Work order:
The answer must be an exact copy of the lines from the one holding "Task: Click the word" through the final line of the entries, and nothing else.
---- Information
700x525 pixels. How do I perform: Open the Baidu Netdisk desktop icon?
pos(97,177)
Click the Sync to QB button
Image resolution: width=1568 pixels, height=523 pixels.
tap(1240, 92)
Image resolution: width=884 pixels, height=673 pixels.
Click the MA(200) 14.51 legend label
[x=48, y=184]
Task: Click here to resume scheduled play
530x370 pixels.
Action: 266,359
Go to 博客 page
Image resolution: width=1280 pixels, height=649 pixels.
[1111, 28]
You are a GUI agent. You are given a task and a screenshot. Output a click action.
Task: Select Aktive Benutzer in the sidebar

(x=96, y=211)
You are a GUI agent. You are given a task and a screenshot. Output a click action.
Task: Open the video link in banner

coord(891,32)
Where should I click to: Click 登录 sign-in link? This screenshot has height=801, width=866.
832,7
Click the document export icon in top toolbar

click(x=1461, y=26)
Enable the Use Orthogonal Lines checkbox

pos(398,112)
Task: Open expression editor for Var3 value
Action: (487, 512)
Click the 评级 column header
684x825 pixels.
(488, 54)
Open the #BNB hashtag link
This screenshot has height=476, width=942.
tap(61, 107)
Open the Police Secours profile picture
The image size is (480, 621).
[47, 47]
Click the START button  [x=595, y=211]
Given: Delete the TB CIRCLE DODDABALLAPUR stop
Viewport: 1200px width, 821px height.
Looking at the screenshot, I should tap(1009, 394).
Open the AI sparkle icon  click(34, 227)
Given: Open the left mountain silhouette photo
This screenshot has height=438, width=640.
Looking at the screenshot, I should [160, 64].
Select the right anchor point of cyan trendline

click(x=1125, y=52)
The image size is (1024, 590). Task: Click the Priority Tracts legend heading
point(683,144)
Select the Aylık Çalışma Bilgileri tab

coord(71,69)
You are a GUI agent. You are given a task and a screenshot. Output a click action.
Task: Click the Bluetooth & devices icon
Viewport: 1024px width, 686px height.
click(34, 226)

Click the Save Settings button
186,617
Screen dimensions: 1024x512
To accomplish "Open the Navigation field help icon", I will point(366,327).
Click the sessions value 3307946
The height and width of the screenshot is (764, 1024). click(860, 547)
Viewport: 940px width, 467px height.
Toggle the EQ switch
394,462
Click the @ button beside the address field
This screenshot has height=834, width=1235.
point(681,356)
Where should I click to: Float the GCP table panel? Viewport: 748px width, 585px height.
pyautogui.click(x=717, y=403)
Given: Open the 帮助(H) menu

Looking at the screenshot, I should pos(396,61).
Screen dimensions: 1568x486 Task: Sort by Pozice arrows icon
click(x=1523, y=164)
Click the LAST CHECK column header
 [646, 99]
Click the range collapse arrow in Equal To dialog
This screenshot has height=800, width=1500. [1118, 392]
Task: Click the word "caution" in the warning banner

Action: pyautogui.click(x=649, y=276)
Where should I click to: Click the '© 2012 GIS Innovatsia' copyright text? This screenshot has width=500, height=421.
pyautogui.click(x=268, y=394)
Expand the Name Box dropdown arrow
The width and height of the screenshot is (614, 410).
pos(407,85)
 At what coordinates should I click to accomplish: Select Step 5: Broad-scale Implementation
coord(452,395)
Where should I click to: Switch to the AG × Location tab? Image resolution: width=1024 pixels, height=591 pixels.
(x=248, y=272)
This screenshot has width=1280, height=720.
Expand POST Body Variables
--------
Output below:
Task: Click the word "caution" in the warning banner

Action: pyautogui.click(x=649, y=276)
Where should I click to: Click the '© 2012 GIS Innovatsia' copyright text? This screenshot has width=500, height=421.
pyautogui.click(x=268, y=394)
Expand the Name Box dropdown arrow
The width and height of the screenshot is (614, 410).
pos(407,85)
 At what coordinates should I click to accomplish: Select Step 5: Broad-scale Implementation
coord(452,395)
Where should I click to: Switch to the AG × Location tab? Image resolution: width=1024 pixels, height=591 pixels.
(x=248, y=272)
This screenshot has width=1280, height=720.
Expand POST Body Variables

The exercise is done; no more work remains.